Soli Sorabjee in The Indian Express
Women in society
September 11, 2005
There was a time when no less a person than Thomas Jefferson, the principal architect of the US Constitution, believed in the need to ”exclude from our deliberations women, who, to prevent deprivation of morals and ambiguity of issues should not mix promiscuously in gatherings of men”. Judicial conception of the role of a woman was that ”the paramount destiny and mission of woman are to fulfill the noble and benign offices of wife and mother”. And as late as 1961 the liberal Warren Court in the USA said, ”woman is still regarded as the centre of home and family life”.

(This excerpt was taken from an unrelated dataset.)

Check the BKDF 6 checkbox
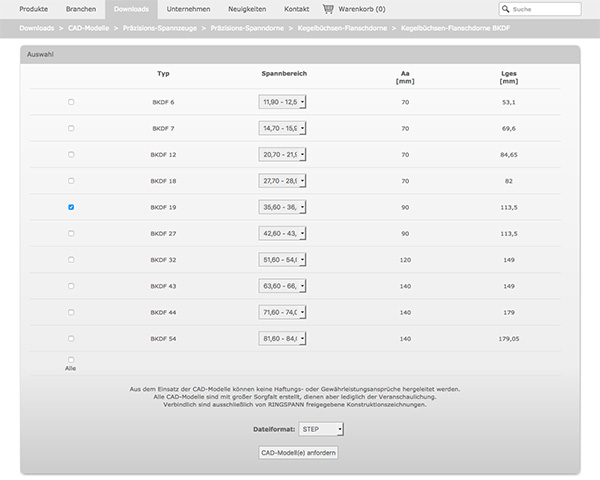Screen dimensions: 600x480 click(71, 102)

Judicial attitudes have since changed. At one time in English law a woman was deemed to have given irrevocable consent to sexual intercourse with her husband and hence the husband could not be convicted for rape. In 1991 the House of Lords rejected that view and held that ”the rule that a husband cannot be criminally liable for raping his wife if he has sexual intercourse with her without her consent no longer forms part of the law of England since a husband and wife are now to be regarded as equal partners in marriage and it is unacceptable that by marriage the wife submits herself irrevocably to sexual intercourse in all circumstances”.
Internationally things have changed dramatically. The International Convention on the Elimination of all forms of Discrimination Against Women, 1979 (CEDAW) has given substantial protection to women against discrimination. The Convention has been ratified by almost all States.
Our Constitution (Article 15(3)) permits special provisions for women. Laws reserving places for women in local bodies and educational institutions, according special treatment for women in the matter of bail, or making advantageous provisions for maintenance in favour of wives without similar provisions in favour of husbands, have been upheld. One curious result is that the exclusion of a woman from the offence of adultery in the Indian Penal Code thus exempting her from punishment whereas a man on conviction may be sentenced to serve five years, has been held to be non-discriminatory. Totally unfair.
Women have been Prime Ministers, Chief Ministers, judges, legislators, and have been highly successful in business, professions and the arts. Yet the hangover of masculine chauvinistic thinking about a woman’s inferiority still persists in one form or another. Women are tacitly considered unfit for military service and certain employments. If the commander of a commercial aircraft happens to be a woman some passengers subconsciously doubt their safety forgetting that it was an Indian lady who was a member of the crew in the failed space shuttle Columbia. In cases of internal and external conflicts and natural calamities women are the worst sufferers. Discrimination and bias against women persist acutely in the rural areas. The killing of female foetuses is a chilling and vivid example. The disingenuous arguments advanced to thwart or dilute the Bill for reservation of seats for women in Parliament spring from a biased misconception about their role in society. What is needed is a thorough psychotherapy of some of our parliamentarians and legislators.
Hurricane Katrina and New Orleans
Killer Katrina has devastated New Orleans. Several persons have been killed, many are missing and rendered homeless. The slow pace of the rescue operations is amazing. In New Orleans, winding streets where revellers meandered, listening to jazz in the sticky heat, are now flooded with contaminated murky water. The Mayor has ordered mandatory evacuation of the city to prevent exposure of residents to air and water borne diseases, loot and violence. Hardliners are refusing to leave their homes and their forcible removal could only add to their misery.
These tragic events have deeply saddened me because New Orleans, the birthplace of jazz, has a special place in my heart. The legends of jazz: King Oliver, Louis Armstrong, Buddy Bolden, Sidney Bechet to mention a few hailed from New Orleans. I visited the city in 1982 and was swept off my feet by the sounds of pure improvised jazz flowing from every second restaurant on its famous Canal Street, Bourbon Street, Basin Street, Beale Street. Preservation Hall, a famed New Orleans jazz club located in an unassuming building which was originally built as a private residence in 1750, is situated in the middle of the French Quarter and was converted in 1961 to a ”temple” for worshippers of New Orleans jazz and for veterans of jazz music who filled the building with music night after night. Fortunately, because of its location it is likely to be unaffected unless mindless looters have vandalised it.
The spontaneous offer of aid to the City of New Orleans by our government was most gratifying. Apart from humanitarian considerations perhaps some people in the administration are fond of jazz. May their tribe increase.